# **CS 557 - Assignment 3 (Detecting Spelling Errors, Minimum Edit Distance, Human Morphology and Sentiment Analysis with Naïve Bayesian Classification)**

#### **Group 3 Members:**
#### Parth Parab - CWID 10444835

#### Sejal Vyas - CWID 10450395

#### Shiwani Deo - CWID 10454959

# **1. Respond to J&M 2nd Exercises 3.10 and 3.11**

### **3.10) Add an option to your program to generate random sentences.**

In [None]:
import nltk, random, re, string, collections
nltk.download('abc') #Using abc corpus for N-gram computation
nltk.download('punkt')
nltk.download('stopwords')
from nltk.util import bigrams,trigrams
from nltk.corpus import abc, stopwords
from collections import Counter, defaultdict

[nltk_data] Downloading package abc to /root/nltk_data...
[nltk_data]   Package abc is already up-to-date!
[nltk_data] Downloading package punkt to /root/nltk_data...
[nltk_data]   Package punkt is already up-to-date!
[nltk_data] Downloading package stopwords to /root/nltk_data...
[nltk_data]   Package stopwords is already up-to-date!


In [None]:
#We will be using trigrams to generate random sentences
def computeProbabilities():
  model = defaultdict(lambda: defaultdict(lambda: 0)) #Nested dictionary

  for sentence in abc.sents():
      for word1, word2, word3 in trigrams(sentence, pad_right=True, pad_left=True): #Create Trigrams
          model[(word1, word2)][word3] += 1

  for wordTuple in model: #Compute probabilities of the trigrams
      wordCount = float(sum(model[wordTuple].values()))
      for word in model[wordTuple]:
          model[wordTuple][word] /= wordCount
  return model

def generateSentence(noOfSentences=5):
  model = computeProbabilities()
  sentences = []
  sentenceCount = 0
  sentenceFinished = False
  sentences = []
  for i in range(0, noOfSentences):
    paragraph=[None, None]
    sentenceFinished = False
    while not sentenceFinished:
      randomProbability = random.uniform(0.6, 1.0) #Generate random probabilities between 0.6 and 1.0
      probability = 0

      for word in model[tuple(paragraph[-2:])].keys(): #Create trigram using the last 2 words from the generated text and a word in the model
          probability += model[tuple(paragraph[-2:])][word]
          if probability >= randomProbability: 
              paragraph.append(word)
              break

      if paragraph[-2:] == [None, None]: #If next words are 'None', sentence has ended. Append current line to sentences[] 
          sentenceFinished = True
          sentences.append(paragraph)

  finalParagraph = ""
  for i in range (0, len(sentences)):
    finalParagraph = finalParagraph + ' '.join([word for word in sentences[i] if word]) #Ignore words that are 'None' and create sentences from array of words

  return finalParagraph                                  
  
generateSentence(10) #Parameter is an integer representing the number of sentences you want to generate. Default number = 5





---



### **3.11) Add an option to your program to compute the perplexity of a test set.**

In [None]:
#Perplexity using Unigrams
#Corpus used: 'abc'

def computeUnigramProbabilities():
  model = collections.defaultdict(lambda: 0.01)

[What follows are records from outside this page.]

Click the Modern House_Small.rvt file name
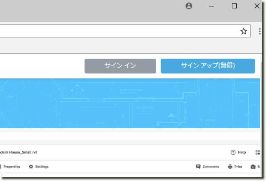Viewport: 266px width, 181px height. tap(18, 152)
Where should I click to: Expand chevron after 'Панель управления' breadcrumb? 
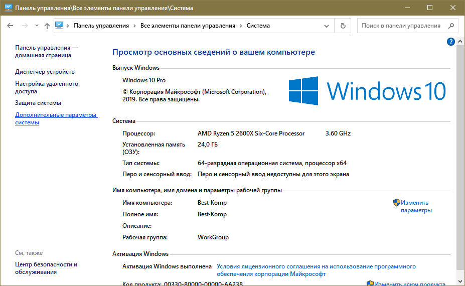coord(134,26)
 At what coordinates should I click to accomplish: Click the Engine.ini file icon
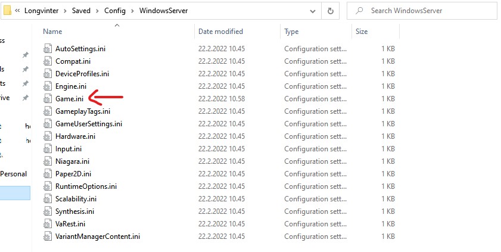coord(48,86)
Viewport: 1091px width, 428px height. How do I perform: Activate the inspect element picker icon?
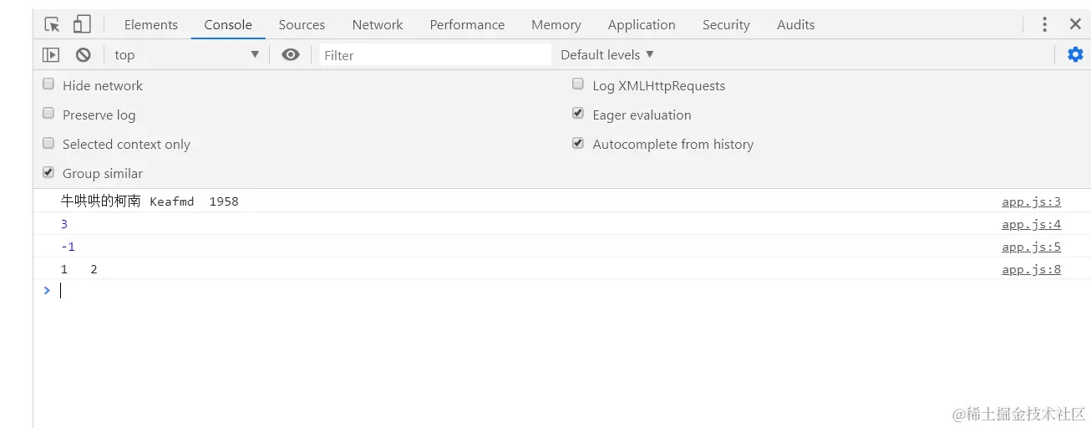(52, 24)
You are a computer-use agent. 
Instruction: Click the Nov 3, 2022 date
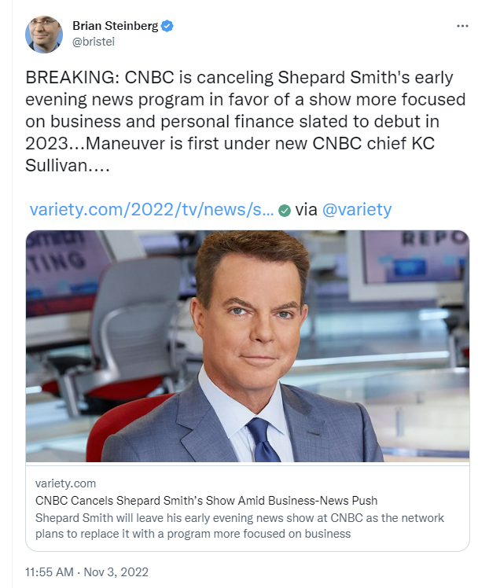click(x=116, y=571)
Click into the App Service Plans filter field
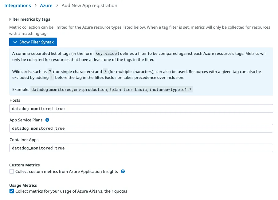 pos(141,129)

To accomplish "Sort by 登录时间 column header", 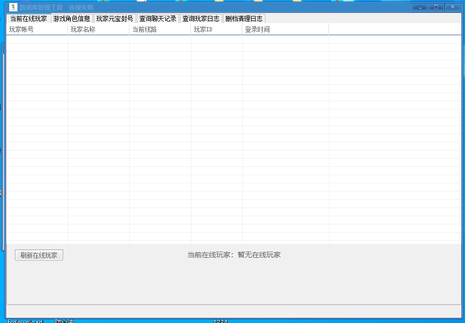I will coord(285,29).
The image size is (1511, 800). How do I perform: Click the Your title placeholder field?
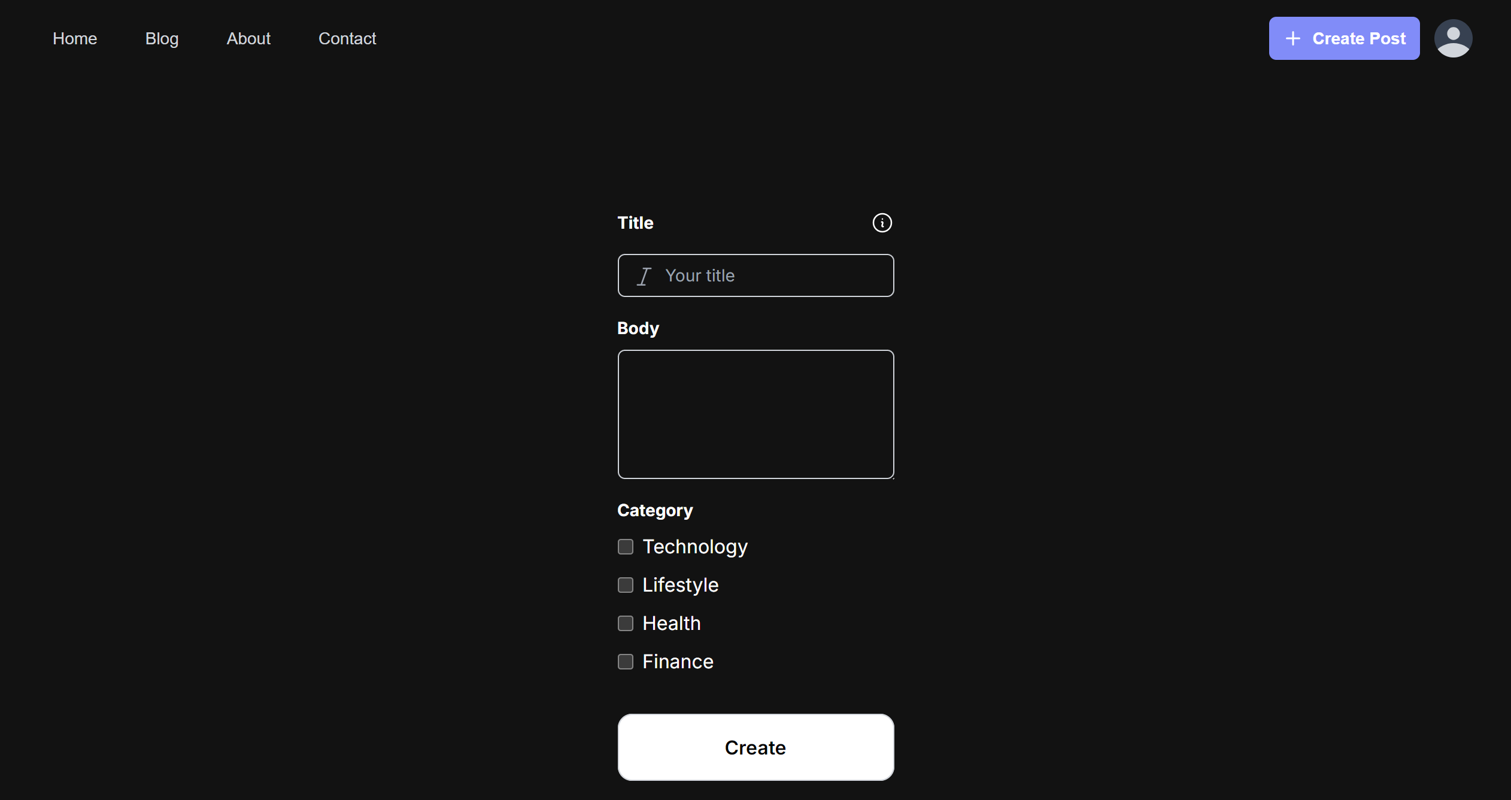pos(756,275)
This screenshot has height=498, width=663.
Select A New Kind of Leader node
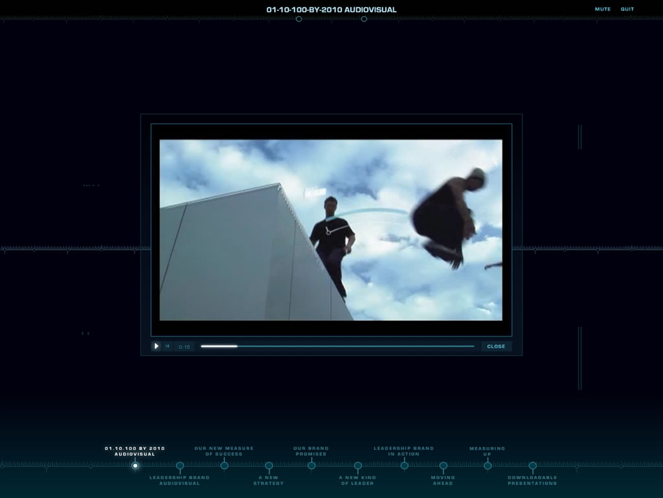(357, 466)
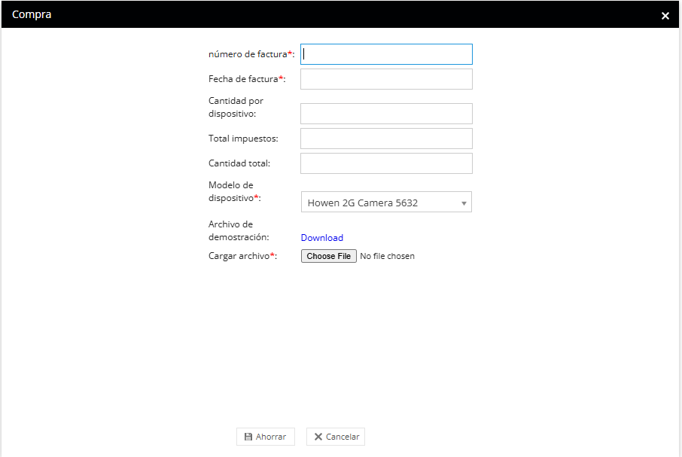Click the floppy disk icon on Ahorrar

[248, 437]
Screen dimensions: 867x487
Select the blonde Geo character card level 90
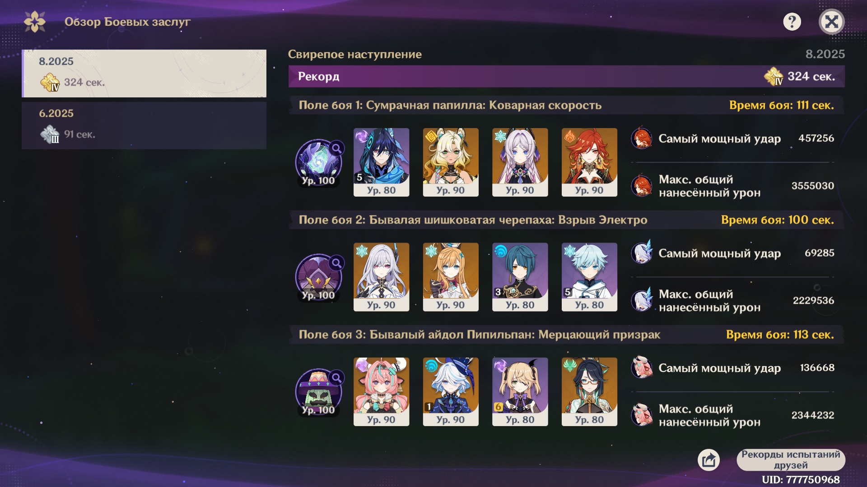coord(451,162)
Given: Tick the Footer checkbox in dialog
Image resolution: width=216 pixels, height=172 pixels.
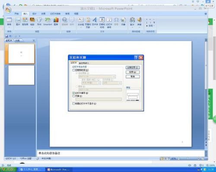Looking at the screenshot, I should point(74,96).
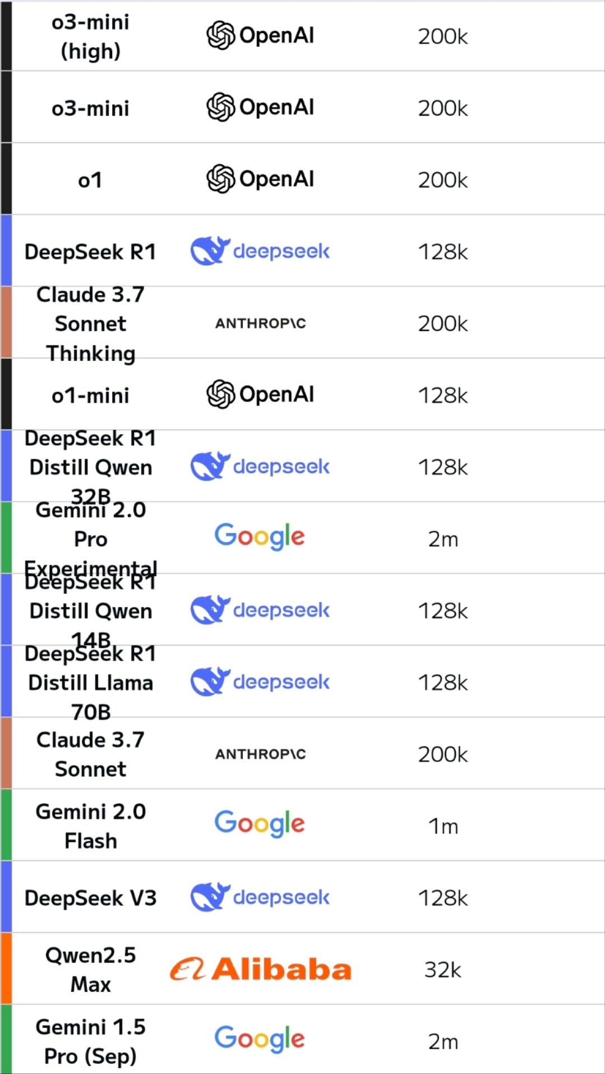Viewport: 605px width, 1074px height.
Task: Click the Alibaba logo in the Qwen2.5 Max row
Action: (260, 969)
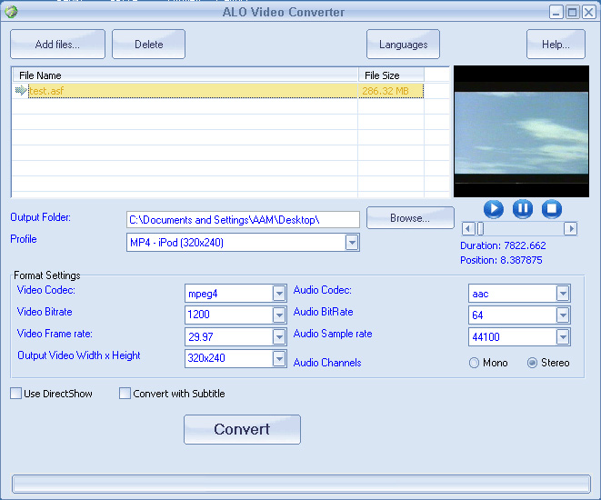The height and width of the screenshot is (500, 601).
Task: Click the ALO Video Converter title icon
Action: tap(11, 12)
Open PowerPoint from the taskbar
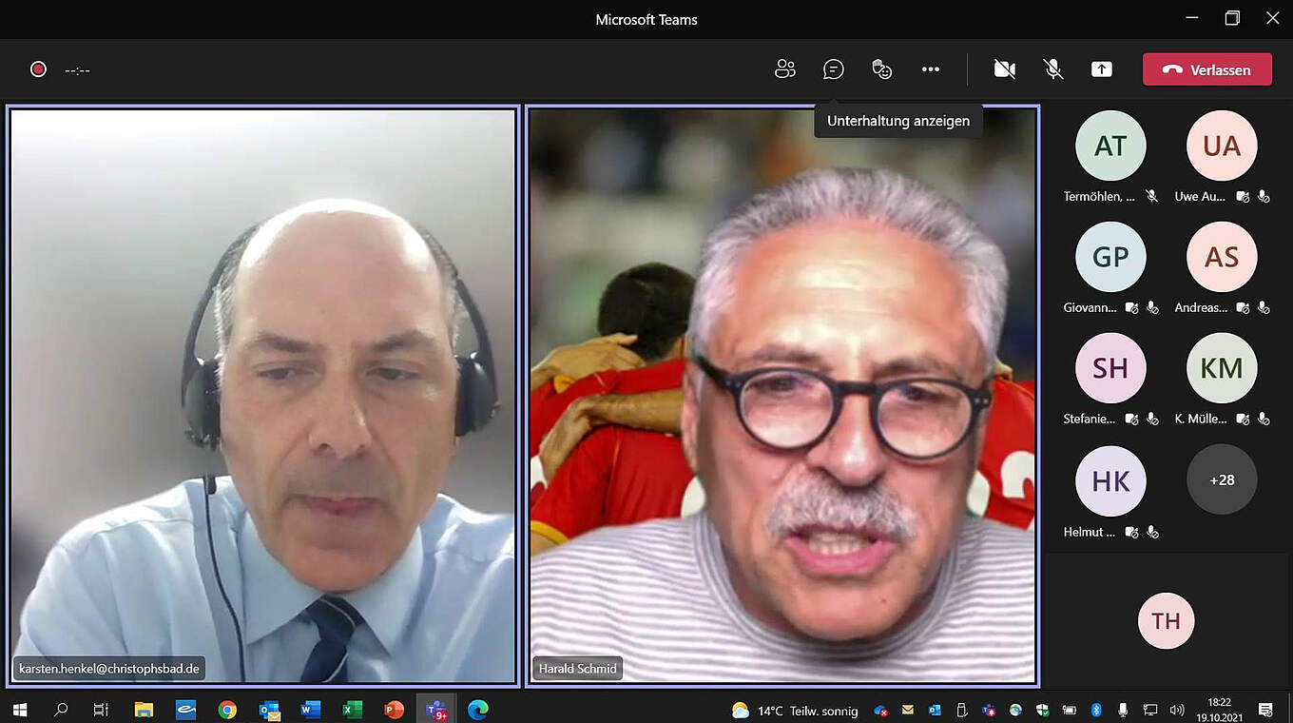 coord(394,710)
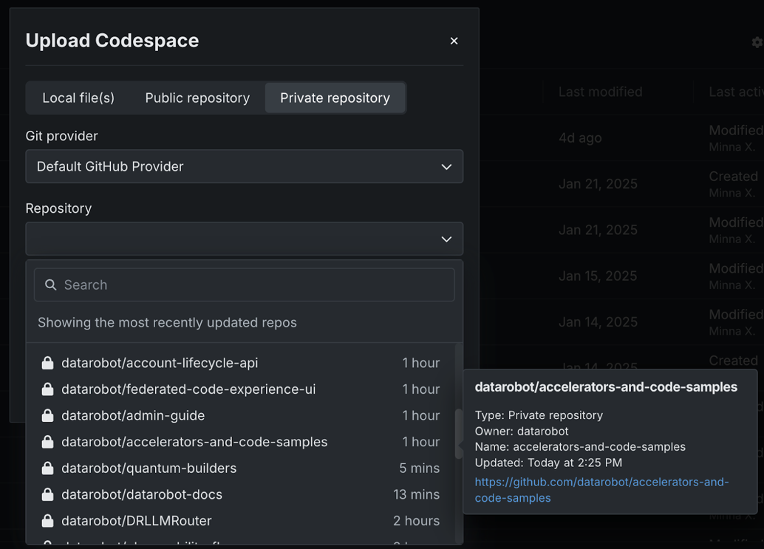Switch to the Local file(s) tab

78,98
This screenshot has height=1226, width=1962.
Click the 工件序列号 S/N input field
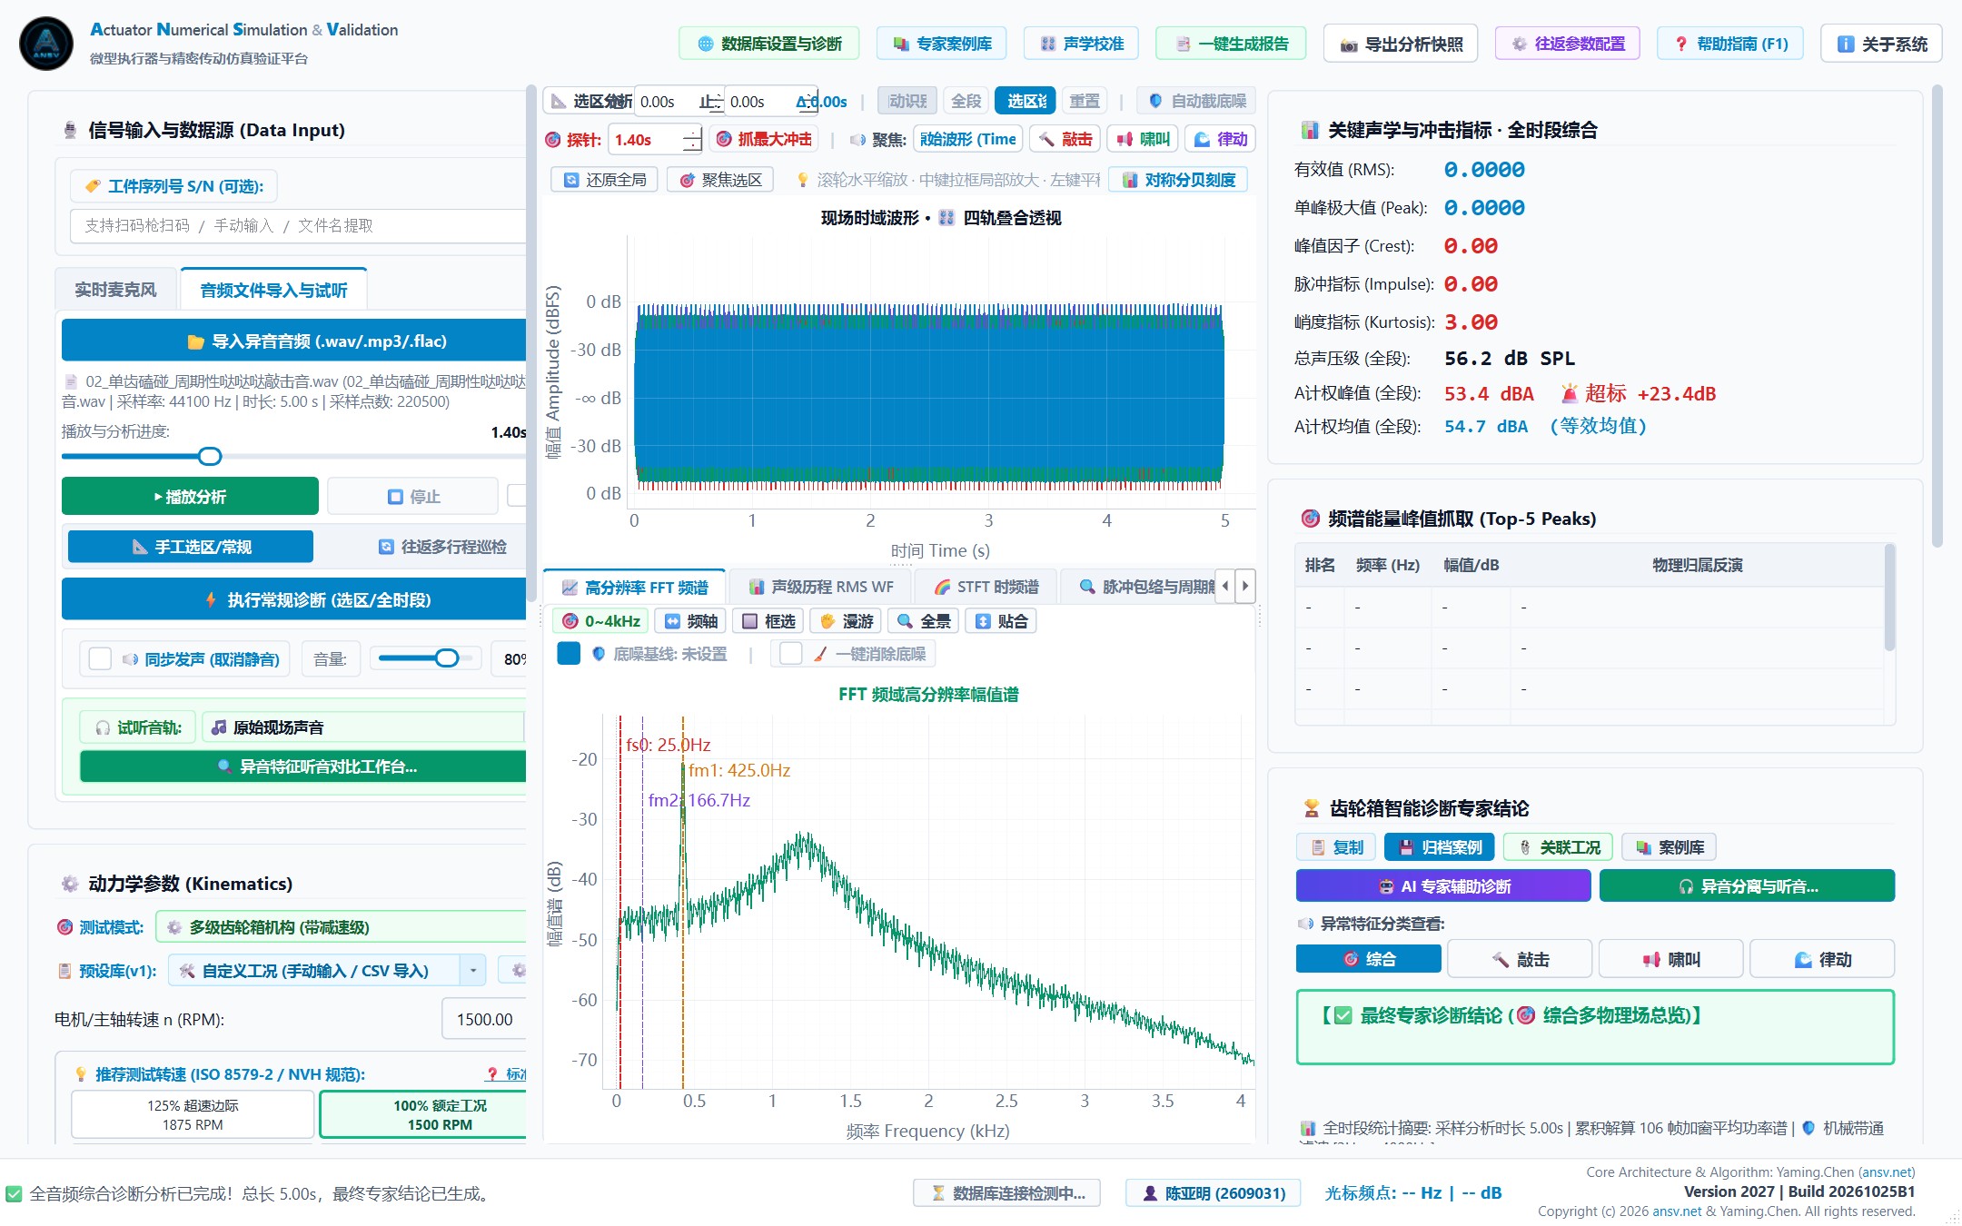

  for word in abc.words(): #Compute probabilities of the Unigram
    model[word] += 1
  
  wordCount = float(sum(model.values()))

  for word in model: #Compute probabilities of the unigrams
    model[word] /= wordCount
  return model

def unigramPerplexity(testData): #testData is a string (sentences)
  model = computeUnigramProbabilities();
  
  testData = testData.split(' ')
  perplexity = 1

  for word in testData:
    perplexity = perplexity*(1/model[word]) #Calculate P(w1 w2....wn)
  perplexity = pow(perplexity, 1/len(testData))
  return perplexity


print("The perplexity of the test set is:",unigramPerplexity("This is a test sentence for the abc corpus."))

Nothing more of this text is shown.